DATA FOR THE TASK -
|---|
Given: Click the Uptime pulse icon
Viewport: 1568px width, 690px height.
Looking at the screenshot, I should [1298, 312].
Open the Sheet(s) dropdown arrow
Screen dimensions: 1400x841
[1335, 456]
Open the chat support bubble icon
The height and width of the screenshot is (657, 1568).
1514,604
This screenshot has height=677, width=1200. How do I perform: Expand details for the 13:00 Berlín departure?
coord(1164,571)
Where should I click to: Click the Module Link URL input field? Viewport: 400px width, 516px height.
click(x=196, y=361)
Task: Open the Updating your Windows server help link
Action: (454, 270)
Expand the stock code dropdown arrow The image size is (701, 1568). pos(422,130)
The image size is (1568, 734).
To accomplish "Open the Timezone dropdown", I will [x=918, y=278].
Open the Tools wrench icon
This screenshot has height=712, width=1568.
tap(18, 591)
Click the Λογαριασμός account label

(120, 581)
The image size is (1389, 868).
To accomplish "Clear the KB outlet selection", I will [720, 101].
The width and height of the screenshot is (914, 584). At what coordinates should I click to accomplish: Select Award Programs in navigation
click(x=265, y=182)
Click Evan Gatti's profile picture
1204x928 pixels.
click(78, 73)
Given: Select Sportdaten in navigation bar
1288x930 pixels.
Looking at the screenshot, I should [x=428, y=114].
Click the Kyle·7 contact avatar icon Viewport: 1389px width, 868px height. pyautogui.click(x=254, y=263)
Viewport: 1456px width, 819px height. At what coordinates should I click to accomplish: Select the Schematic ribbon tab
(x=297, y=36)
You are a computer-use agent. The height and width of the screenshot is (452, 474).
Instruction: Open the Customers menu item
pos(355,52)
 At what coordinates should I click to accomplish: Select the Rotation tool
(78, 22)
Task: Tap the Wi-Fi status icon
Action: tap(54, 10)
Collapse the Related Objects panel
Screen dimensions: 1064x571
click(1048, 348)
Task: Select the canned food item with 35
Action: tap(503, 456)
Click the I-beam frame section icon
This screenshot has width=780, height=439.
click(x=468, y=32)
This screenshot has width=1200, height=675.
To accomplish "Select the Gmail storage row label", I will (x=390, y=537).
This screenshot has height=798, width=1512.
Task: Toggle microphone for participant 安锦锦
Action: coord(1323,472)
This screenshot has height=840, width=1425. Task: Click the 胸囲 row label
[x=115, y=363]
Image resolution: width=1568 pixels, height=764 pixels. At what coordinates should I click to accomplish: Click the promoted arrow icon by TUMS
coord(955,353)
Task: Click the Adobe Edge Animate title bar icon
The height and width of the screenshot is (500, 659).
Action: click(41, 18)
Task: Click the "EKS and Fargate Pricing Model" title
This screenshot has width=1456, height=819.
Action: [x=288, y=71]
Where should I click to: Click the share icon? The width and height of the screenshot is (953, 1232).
|---|
WHAT YOU NEED TO DO - Please output the complete set of records above without any alteration.

SOLVED EXERCISE -
Given: Click the Uptime pulse icon
Viewport: 1568px width, 690px height.
Looking at the screenshot, I should [1298, 312].
Open the Sheet(s) dropdown arrow
Screen dimensions: 1400x841
[1335, 456]
Open the chat support bubble icon
The height and width of the screenshot is (657, 1568).
1514,604
This screenshot has height=677, width=1200. How do I perform: Expand details for the 13:00 Berlín departure?
coord(1164,571)
Where should I click to: Click the Module Link URL input field? Viewport: 400px width, 516px height.
click(x=196, y=361)
Task: Open the Updating your Windows server help link
Action: (454, 270)
Expand the stock code dropdown arrow The image size is (701, 1568). pos(422,130)
The image size is (1568, 734).
To accomplish "Open the Timezone dropdown", I will [x=918, y=278].
Open the Tools wrench icon
This screenshot has height=712, width=1568.
tap(18, 591)
Click the Λογαριασμός account label

(120, 581)
The image size is (1389, 868).
To accomplish "Clear the KB outlet selection", I will [720, 101].
The width and height of the screenshot is (914, 584). At what coordinates should I click to accomplish: Select Award Programs in navigation
click(x=265, y=182)
Click Evan Gatti's profile picture
1204x928 pixels.
click(78, 73)
Given: Select Sportdaten in navigation bar
1288x930 pixels.
Looking at the screenshot, I should [x=428, y=114].
Click the Kyle·7 contact avatar icon Viewport: 1389px width, 868px height. pyautogui.click(x=254, y=263)
Viewport: 1456px width, 819px height. At what coordinates should I click to accomplish: Select the Schematic ribbon tab
(x=297, y=36)
You are a computer-use agent. The height and width of the screenshot is (452, 474).
Instruction: Open the Customers menu item
pos(355,52)
 At what coordinates should I click to accomplish: Select the Rotation tool
(78, 22)
Task: Tap the Wi-Fi status icon
Action: tap(54, 10)
Collapse the Related Objects panel
Screen dimensions: 1064x571
click(1048, 348)
Task: Select the canned food item with 35
Action: tap(503, 456)
Click the I-beam frame section icon
This screenshot has width=780, height=439.
click(x=468, y=32)
This screenshot has width=1200, height=675.
To accomplish "Select the Gmail storage row label", I will (x=390, y=537).
This screenshot has height=798, width=1512.
Task: Toggle microphone for participant 安锦锦
Action: coord(1323,472)
This screenshot has height=840, width=1425. Task: Click the 胸囲 row label
[x=115, y=363]
Image resolution: width=1568 pixels, height=764 pixels. At what coordinates should I click to accomplish: Click the promoted arrow icon by TUMS
coord(955,353)
Task: Click the Adobe Edge Animate title bar icon
The height and width of the screenshot is (500, 659).
Action: click(41, 18)
Task: Click the "EKS and Fargate Pricing Model" title
This screenshot has width=1456, height=819.
Action: [x=288, y=71]
Where should I click to: Click the share icon? The width and height of the screenshot is (953, 1232).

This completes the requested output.